Homicides in the Windy City rose more than 50% in 2020 and shootings have increased by about 18%. Democratic Mayor Lori Lightfoot, regarding the impact of having fewer police officers on the street, claimed the uptick in crime was due to poverty, unemployment, and people possessing “military-grade weapons.”
Los Angeles has not fared much better than the other two major cities. It has lost about 600 officers since 2019. One of the primary reasons for this decline is a government-instituted hiring freeze in response to the COVID-19 pandemic and the city’s vote to approve a $150 million cut to the police budget.
The city’s government gave the department a slight increase this year. This allowed it to start hiring new officers on July 1. However, LAPD Chief Michel Moore indicated at a May 25 meeting that this boost would not be sufficient to get the department back to pre-pandemic numbers. He stated it would only replenish “staffing levels that were the result of the budget cutbacks that were implemented last year by the mayor and city council.”

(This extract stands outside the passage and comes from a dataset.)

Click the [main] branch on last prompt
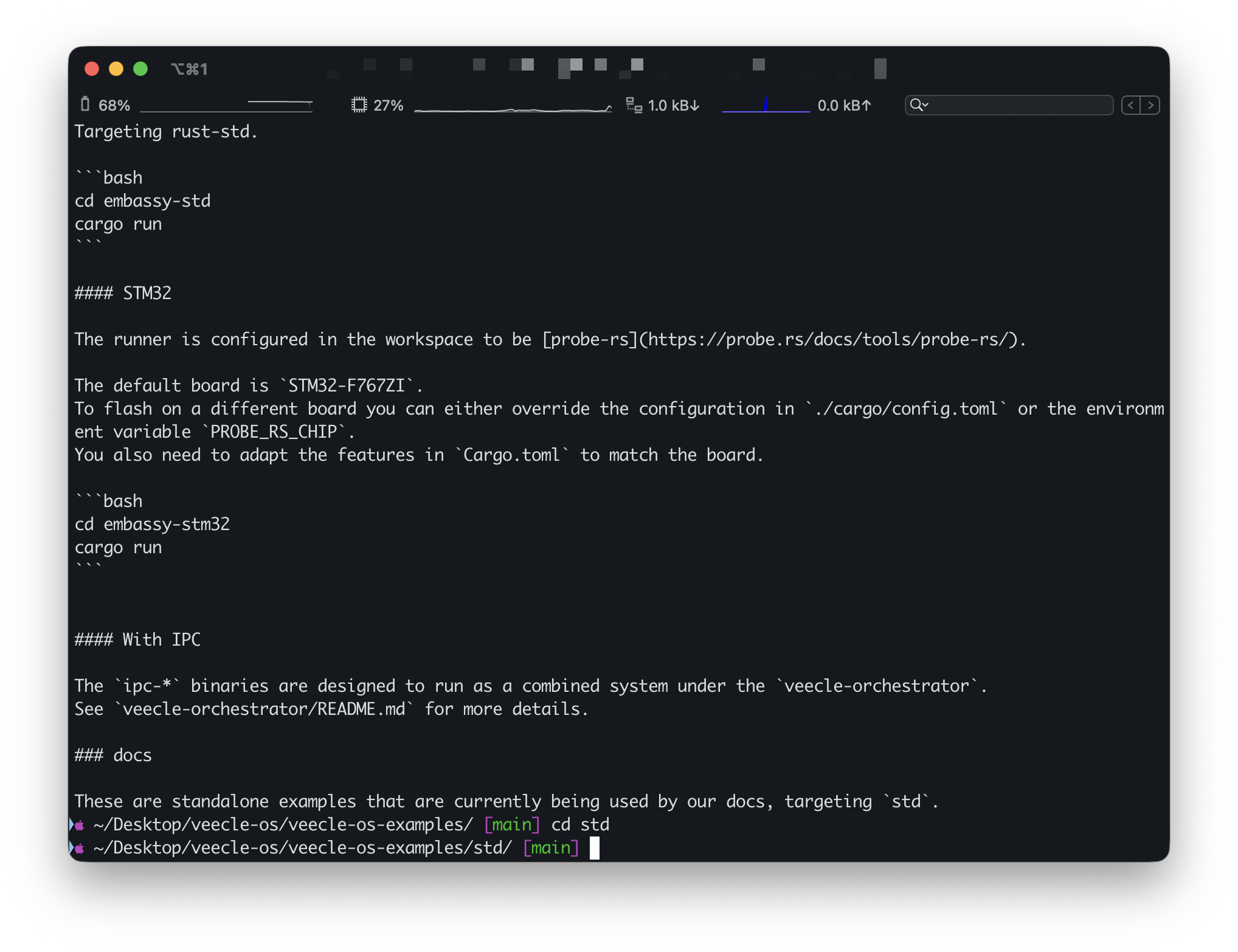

In 2020, more than 1,300 people were shot, an almost 40% increase from 2019. As of June 12, 2021, 626 victims have been gunned down, a nearly 60% increase from the same time period last year.
These are not the only cities that have experienced difficulties in maintaining staffing levels amid increasing rates of violent crime. Seattle, Austin, St. Louis, and others are facing the same issue. Moreover, as crime continues to rise, concerns over insufficient levels of policing are becoming more prevalent.

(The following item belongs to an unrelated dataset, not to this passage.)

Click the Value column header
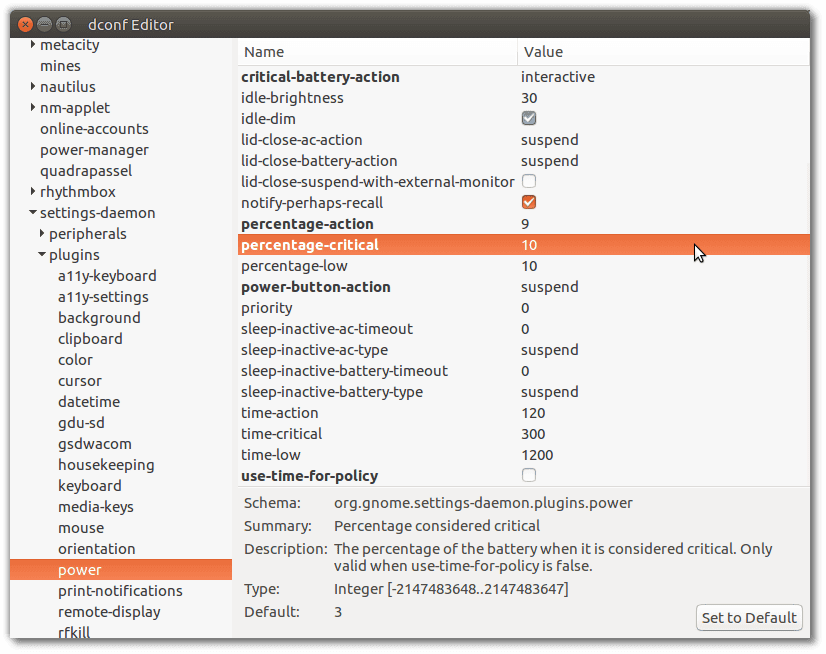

The anti-police crowd appears to have done its job. In major cities, fewer law enforcement officers are patrolling the streets. This makes it more difficult for police departments to apprehend violent criminals, who are free to victimize more people. Why would they stop if they know the likelihood of being caught has drastically decreased?
The money cut from the police department is touted as going toward areas designed to decrease crime levels and negative interactions with law enforcement. However, with more criminals feeling free to commit crimes and more people losing their lives as a result, it might cause many to wonder if defunding the police was worth it.